> [To be done] Extract every line of the records below that contains the string "Open". Treat the match as case-sensitive.

> [Input material]
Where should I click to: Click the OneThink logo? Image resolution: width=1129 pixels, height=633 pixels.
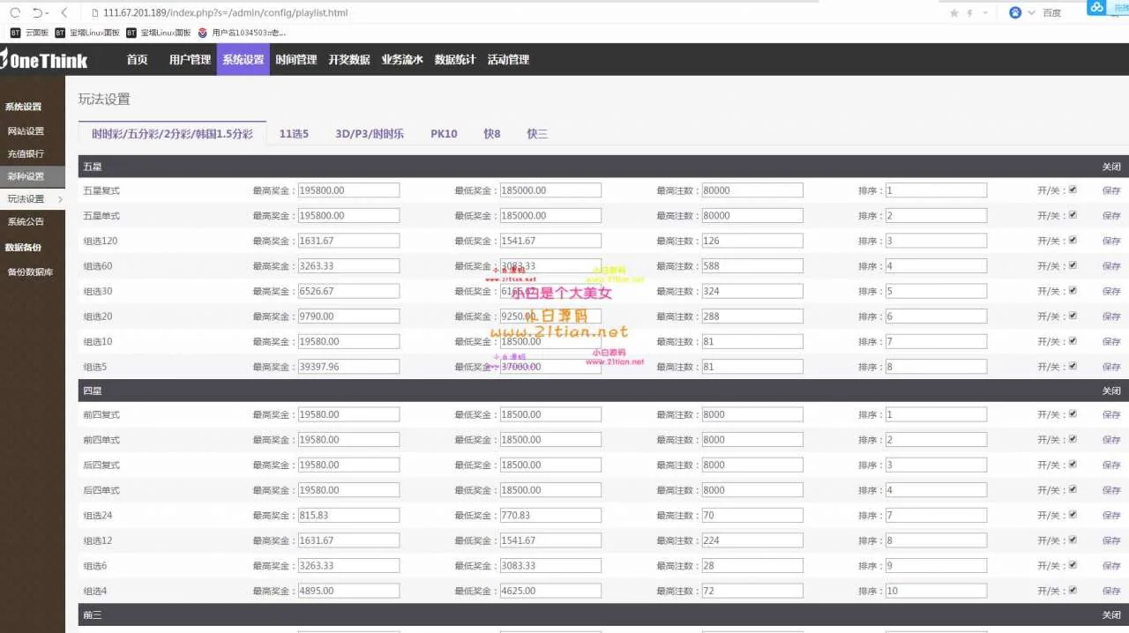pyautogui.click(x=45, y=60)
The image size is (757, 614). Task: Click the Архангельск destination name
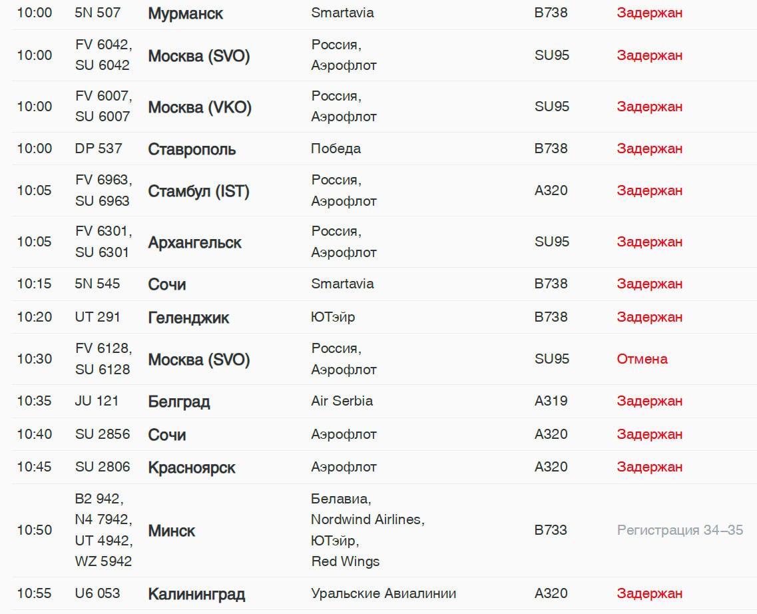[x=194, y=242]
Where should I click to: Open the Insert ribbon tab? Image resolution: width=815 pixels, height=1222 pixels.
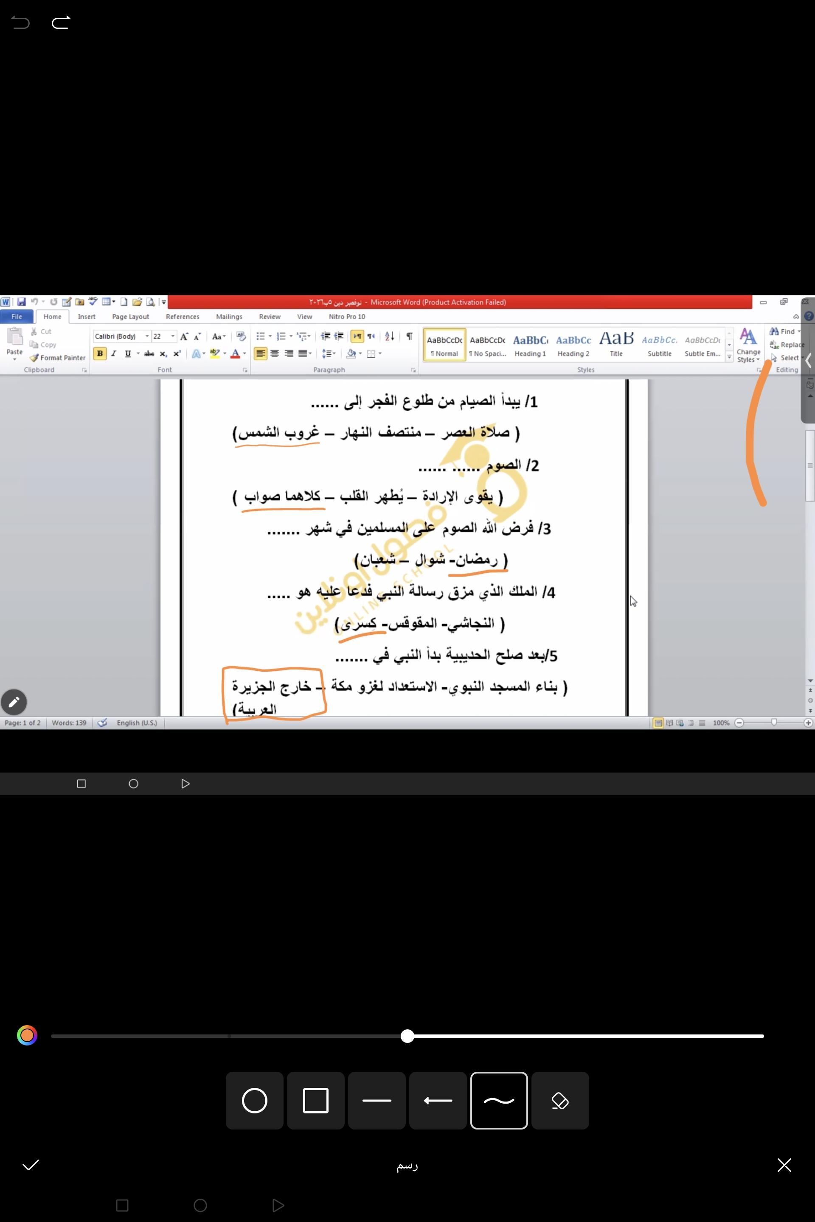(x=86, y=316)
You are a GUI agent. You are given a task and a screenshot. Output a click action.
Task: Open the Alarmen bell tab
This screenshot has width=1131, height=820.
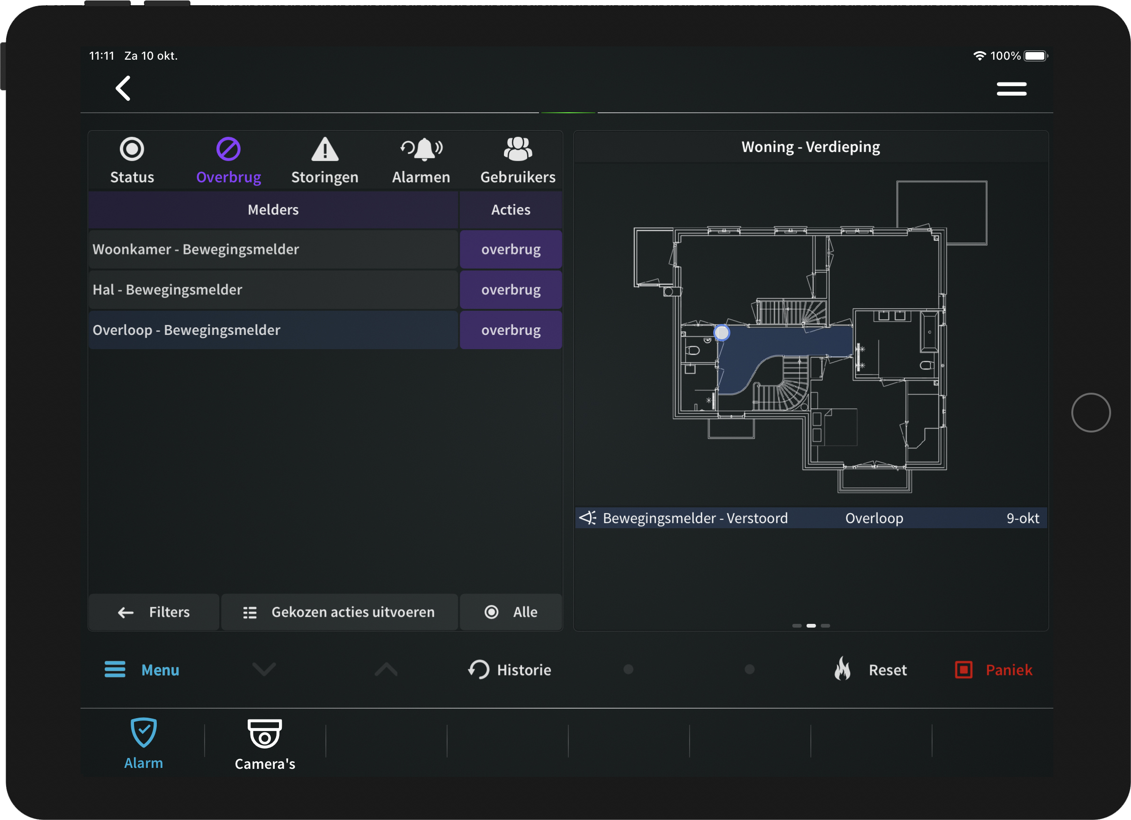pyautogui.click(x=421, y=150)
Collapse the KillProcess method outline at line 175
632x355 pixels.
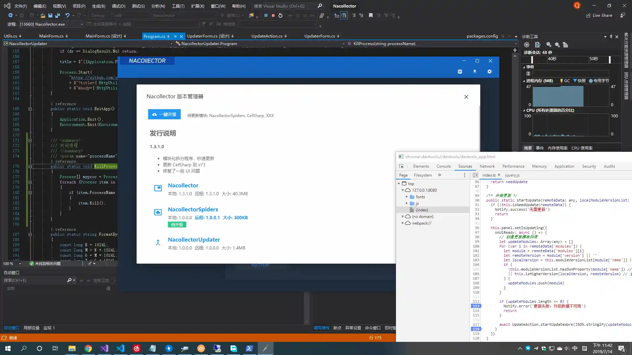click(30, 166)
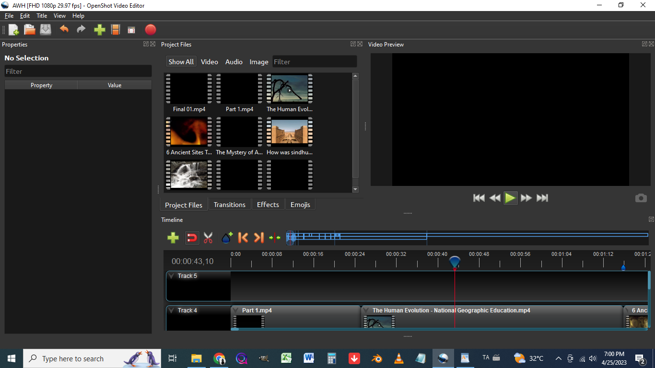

> [Task answer]
Where should I click to: Open the Insert ribbon tab? Image resolution: width=815 pixels, height=1222 pixels.
Task: Open the Alarmen bell tab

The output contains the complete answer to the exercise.